Apenas puedes verme —rugió antes de estirar una de sus patas hacia mí, pero utilicé mi espada para bloquearla justo a tiempo.
—Me aparté del camino, tambaleándome mientras la miraba.
Mi vista se nubló, no podía distinguirla.
Me costaba abrir los ojos y mi cabeza empezaba a doler realmente mal.
Apunté mi espada hacia ella.
Raye soltó una carcajada antes de usar su cola para arrebatar la espada de mis manos.
—Sabes, esto no es lo que esperaba de ti, Arianne, ¡la que fue bendecida por la misma diosa de la luna!
—se burló Raye de mí mientras se acercaba a mí—.
Vagamente consciente de la forma en que sus patas se clavaban en el suelo.
Antes de que mi mente pudiera registrar lo que estaba pasando, disparó una telaraña hacia mí, arrastrándome hacia ella.
Enarbolando su pata como una espada en el aire, se inclinó para susurrar.
—¡Adiós, Arianne!
—dijo de una forma escalofriante, preparada para hacer descender la pata.
—Cerré los ojos, esperando el dolor de que me apuñalara en el pecho, pero nunca llegó.
En cambio, escuché un zumbido de algún objeto y un rugido fuerte que sacudió los terrenos del castillo.
Abrí los ojos de golpe, sorprendida de ver una lanza sobresaliendo del pecho de serpiente de Raye.
—¡CUBRE TUS OJOS, ARIANNE!
—escuché gritar a Tag’arkh—.
No había tiempo para cuestionarla e hice inmediatamente lo que me pidió justo a tiempo para sentir una ráfaga de calor y algo brillante dirigido a Raye.

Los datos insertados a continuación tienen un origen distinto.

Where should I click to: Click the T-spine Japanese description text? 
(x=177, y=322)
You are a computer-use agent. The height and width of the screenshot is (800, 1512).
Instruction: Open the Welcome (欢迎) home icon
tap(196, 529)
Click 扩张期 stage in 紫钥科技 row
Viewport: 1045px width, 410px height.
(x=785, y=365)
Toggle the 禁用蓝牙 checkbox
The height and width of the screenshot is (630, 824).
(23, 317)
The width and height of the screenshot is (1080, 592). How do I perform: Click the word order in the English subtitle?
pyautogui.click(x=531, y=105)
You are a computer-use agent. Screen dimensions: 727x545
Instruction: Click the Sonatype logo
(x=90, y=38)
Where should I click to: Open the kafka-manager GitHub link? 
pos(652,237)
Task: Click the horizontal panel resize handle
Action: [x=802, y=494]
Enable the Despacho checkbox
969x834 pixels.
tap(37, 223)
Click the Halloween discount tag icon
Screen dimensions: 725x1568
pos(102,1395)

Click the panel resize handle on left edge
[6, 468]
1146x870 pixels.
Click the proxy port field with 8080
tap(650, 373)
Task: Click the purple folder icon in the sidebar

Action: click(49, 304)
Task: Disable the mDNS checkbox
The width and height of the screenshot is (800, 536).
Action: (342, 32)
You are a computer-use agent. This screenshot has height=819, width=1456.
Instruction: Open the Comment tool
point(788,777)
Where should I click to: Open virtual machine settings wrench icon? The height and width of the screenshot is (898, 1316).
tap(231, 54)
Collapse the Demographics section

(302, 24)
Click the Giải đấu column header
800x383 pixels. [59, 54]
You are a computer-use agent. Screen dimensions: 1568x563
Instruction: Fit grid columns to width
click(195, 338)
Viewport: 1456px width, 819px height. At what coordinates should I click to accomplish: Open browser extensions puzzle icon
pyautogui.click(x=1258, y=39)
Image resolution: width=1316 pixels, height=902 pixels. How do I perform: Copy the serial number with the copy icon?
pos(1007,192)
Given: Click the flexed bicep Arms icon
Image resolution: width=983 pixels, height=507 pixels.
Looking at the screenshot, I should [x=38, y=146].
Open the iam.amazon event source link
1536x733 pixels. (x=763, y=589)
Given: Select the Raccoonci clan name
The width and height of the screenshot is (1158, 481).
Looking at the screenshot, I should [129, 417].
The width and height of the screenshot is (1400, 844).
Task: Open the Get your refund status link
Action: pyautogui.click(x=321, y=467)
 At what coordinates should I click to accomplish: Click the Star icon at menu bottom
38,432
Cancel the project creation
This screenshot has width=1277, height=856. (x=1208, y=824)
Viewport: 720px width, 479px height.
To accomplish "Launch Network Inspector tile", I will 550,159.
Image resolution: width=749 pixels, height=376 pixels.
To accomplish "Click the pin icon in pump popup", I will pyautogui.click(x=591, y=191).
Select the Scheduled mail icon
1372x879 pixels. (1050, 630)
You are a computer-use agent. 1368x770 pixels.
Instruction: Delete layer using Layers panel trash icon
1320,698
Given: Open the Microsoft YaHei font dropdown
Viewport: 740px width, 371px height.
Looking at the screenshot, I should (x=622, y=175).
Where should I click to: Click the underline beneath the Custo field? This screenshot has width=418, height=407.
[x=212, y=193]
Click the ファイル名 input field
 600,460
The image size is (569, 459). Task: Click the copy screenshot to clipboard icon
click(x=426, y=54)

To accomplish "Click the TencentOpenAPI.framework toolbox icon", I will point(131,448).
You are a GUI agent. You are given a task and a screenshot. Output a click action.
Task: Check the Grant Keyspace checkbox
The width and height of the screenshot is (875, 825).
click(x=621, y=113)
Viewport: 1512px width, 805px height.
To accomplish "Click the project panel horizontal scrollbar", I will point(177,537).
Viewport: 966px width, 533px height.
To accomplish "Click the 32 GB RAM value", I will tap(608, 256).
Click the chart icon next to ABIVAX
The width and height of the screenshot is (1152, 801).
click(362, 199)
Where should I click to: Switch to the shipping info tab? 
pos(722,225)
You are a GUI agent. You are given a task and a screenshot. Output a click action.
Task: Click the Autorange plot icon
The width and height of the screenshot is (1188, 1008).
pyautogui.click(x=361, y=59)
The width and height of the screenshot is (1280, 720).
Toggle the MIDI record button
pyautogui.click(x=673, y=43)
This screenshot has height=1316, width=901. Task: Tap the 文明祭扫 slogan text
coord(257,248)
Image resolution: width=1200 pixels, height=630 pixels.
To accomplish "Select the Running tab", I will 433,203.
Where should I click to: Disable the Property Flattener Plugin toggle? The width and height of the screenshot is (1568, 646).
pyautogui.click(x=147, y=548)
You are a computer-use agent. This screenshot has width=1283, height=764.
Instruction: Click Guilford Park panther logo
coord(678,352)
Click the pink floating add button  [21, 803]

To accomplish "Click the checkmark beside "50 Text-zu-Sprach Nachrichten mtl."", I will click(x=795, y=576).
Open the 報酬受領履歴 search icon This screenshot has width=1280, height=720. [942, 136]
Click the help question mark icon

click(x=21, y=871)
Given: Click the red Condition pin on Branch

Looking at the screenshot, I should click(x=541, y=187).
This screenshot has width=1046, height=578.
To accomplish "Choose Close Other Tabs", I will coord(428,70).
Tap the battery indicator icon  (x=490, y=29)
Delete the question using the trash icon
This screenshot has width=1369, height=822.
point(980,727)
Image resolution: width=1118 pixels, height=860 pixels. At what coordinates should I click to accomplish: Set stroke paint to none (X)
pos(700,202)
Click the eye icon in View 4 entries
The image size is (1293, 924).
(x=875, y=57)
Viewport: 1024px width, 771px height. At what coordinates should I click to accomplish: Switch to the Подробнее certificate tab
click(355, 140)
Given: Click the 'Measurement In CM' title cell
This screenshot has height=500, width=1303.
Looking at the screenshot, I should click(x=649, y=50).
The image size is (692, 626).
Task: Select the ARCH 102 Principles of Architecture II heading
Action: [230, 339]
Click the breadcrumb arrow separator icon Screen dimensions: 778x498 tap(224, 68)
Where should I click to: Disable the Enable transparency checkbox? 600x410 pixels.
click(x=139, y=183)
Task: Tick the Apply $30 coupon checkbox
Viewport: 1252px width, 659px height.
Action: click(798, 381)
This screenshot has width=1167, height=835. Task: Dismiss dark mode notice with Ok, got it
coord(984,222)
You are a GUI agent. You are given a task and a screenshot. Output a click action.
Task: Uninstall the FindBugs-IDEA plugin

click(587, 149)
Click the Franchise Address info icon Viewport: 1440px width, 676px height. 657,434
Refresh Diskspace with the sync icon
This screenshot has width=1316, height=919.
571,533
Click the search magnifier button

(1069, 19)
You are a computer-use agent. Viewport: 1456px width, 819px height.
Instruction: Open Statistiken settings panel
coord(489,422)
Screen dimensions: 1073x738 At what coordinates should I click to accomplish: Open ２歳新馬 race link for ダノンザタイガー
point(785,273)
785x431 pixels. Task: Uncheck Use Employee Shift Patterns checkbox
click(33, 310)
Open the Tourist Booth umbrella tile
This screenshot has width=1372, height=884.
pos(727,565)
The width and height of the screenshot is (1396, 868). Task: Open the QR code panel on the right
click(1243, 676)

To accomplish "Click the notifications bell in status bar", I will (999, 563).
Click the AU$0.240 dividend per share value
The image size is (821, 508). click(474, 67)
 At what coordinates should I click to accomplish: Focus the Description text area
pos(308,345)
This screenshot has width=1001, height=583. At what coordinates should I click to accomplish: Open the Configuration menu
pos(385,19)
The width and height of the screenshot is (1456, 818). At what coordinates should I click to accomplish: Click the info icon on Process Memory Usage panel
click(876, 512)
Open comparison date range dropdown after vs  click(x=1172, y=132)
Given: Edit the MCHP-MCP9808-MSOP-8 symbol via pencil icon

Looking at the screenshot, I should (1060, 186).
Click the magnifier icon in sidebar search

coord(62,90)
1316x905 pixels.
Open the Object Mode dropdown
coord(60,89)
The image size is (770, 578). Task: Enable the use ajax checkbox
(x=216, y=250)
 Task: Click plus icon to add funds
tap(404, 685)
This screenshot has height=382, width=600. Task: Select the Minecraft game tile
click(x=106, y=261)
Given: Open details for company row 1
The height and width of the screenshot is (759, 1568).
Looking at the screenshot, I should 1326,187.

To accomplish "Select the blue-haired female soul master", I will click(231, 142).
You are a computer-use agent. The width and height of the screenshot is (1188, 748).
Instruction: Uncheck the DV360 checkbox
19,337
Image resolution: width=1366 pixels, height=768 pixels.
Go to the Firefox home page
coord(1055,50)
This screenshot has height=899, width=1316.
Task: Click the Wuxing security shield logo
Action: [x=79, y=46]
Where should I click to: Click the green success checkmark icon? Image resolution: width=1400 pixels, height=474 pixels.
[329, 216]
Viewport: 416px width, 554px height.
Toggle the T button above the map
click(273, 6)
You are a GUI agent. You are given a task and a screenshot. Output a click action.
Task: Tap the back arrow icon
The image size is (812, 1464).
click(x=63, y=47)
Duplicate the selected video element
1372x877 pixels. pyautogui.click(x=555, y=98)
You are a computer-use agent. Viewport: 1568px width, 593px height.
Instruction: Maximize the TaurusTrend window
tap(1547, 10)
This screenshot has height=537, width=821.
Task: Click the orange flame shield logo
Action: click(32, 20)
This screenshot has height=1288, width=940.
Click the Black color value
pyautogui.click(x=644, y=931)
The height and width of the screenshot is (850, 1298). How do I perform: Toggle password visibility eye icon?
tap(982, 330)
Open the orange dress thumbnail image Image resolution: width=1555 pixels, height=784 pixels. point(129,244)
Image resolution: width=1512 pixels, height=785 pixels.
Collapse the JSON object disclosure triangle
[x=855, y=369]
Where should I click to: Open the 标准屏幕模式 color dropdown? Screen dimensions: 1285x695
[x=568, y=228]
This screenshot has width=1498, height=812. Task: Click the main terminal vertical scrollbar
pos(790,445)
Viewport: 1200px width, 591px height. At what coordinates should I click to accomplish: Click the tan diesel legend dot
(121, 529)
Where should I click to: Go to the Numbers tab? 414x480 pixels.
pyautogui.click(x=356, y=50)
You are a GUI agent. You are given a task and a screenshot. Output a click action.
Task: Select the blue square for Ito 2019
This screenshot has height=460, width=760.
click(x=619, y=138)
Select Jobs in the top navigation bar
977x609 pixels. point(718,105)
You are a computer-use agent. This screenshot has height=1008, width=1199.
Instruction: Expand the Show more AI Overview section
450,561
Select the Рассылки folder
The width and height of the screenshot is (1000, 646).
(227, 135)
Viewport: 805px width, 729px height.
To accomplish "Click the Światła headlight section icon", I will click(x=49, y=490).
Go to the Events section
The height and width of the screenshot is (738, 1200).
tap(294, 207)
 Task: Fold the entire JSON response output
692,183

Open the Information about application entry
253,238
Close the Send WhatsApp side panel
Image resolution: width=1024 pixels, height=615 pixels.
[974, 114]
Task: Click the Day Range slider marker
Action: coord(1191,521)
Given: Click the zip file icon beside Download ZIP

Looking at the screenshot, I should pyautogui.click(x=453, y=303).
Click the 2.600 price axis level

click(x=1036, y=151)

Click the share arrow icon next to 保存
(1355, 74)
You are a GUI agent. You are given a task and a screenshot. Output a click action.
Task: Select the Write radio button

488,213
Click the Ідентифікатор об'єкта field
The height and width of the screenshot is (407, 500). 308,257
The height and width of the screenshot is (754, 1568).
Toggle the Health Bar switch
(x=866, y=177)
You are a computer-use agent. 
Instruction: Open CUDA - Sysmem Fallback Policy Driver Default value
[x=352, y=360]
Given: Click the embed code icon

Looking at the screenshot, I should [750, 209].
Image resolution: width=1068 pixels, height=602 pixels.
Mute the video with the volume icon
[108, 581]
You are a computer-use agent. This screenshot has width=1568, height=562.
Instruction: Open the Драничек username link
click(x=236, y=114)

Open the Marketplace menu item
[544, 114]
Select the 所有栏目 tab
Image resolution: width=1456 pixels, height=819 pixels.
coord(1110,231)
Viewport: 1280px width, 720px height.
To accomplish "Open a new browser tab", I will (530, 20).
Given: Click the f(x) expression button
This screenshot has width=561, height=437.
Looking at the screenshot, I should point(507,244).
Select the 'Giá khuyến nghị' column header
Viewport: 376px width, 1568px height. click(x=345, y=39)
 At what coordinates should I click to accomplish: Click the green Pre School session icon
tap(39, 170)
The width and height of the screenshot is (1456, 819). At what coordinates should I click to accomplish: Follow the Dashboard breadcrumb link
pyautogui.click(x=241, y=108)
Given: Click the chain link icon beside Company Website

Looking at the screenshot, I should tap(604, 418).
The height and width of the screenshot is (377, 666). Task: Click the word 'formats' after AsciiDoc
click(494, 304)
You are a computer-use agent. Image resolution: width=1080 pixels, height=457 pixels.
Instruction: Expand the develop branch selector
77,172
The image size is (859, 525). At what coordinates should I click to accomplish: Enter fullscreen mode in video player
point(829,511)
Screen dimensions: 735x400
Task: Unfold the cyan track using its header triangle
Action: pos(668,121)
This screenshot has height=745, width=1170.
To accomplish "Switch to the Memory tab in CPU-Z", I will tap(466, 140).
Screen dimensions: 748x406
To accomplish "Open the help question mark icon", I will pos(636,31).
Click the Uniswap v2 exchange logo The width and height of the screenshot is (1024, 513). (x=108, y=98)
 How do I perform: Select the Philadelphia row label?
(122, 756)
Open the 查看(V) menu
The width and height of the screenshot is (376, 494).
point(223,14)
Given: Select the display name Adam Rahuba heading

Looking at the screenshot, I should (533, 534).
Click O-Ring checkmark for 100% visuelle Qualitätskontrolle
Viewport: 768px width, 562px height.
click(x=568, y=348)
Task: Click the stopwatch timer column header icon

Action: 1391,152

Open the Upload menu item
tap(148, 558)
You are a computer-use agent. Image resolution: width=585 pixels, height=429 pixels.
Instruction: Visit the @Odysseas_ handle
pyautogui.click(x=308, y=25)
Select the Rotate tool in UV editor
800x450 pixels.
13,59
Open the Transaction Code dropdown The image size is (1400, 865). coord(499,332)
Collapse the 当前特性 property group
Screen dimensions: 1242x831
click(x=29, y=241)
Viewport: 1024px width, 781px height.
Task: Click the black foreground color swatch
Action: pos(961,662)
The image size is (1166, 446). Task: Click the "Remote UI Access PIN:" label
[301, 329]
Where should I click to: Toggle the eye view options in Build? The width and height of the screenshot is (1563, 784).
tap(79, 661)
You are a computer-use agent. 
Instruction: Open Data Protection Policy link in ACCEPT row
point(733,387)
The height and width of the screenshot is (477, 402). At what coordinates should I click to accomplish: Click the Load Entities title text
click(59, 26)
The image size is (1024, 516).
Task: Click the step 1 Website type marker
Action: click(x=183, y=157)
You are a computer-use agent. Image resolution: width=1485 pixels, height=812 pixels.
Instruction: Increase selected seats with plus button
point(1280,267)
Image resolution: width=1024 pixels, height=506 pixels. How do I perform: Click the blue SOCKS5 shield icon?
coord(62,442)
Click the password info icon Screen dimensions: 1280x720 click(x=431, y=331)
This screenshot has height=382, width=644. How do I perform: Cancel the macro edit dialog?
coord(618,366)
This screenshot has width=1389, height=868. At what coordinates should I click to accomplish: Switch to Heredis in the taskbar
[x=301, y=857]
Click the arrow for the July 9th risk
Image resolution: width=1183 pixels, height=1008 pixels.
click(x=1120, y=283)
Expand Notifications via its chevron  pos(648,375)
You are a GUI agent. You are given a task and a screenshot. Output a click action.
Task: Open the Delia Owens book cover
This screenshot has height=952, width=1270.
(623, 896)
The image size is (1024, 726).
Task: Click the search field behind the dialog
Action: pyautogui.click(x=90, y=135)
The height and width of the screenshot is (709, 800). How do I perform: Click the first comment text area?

Inmediatamente me levanté y me volví hacia Ivan, quien fulminaba con la mirada a Raye con tanta ira en sus ojos que en ese momento parecía un ser de otro mundo enviado para vengarse de mí.
Su largo cabello oscuro estaba suelto, su camisa desgarrada estaba manchada de sangre, al igual que su cuerpo.
En sus manos tenía dos hojas gemelas, que agarraba con fuerza lista para luchar.
—Yasmin también llegó, lanzándome mi espada que atrapé en el aire.
¡Vayamos por esta perra!
—me dijo, y le sonreí en respuesta, comenzando a sentir cómo volvía mi fuerza al estar de pie con mi manada—.”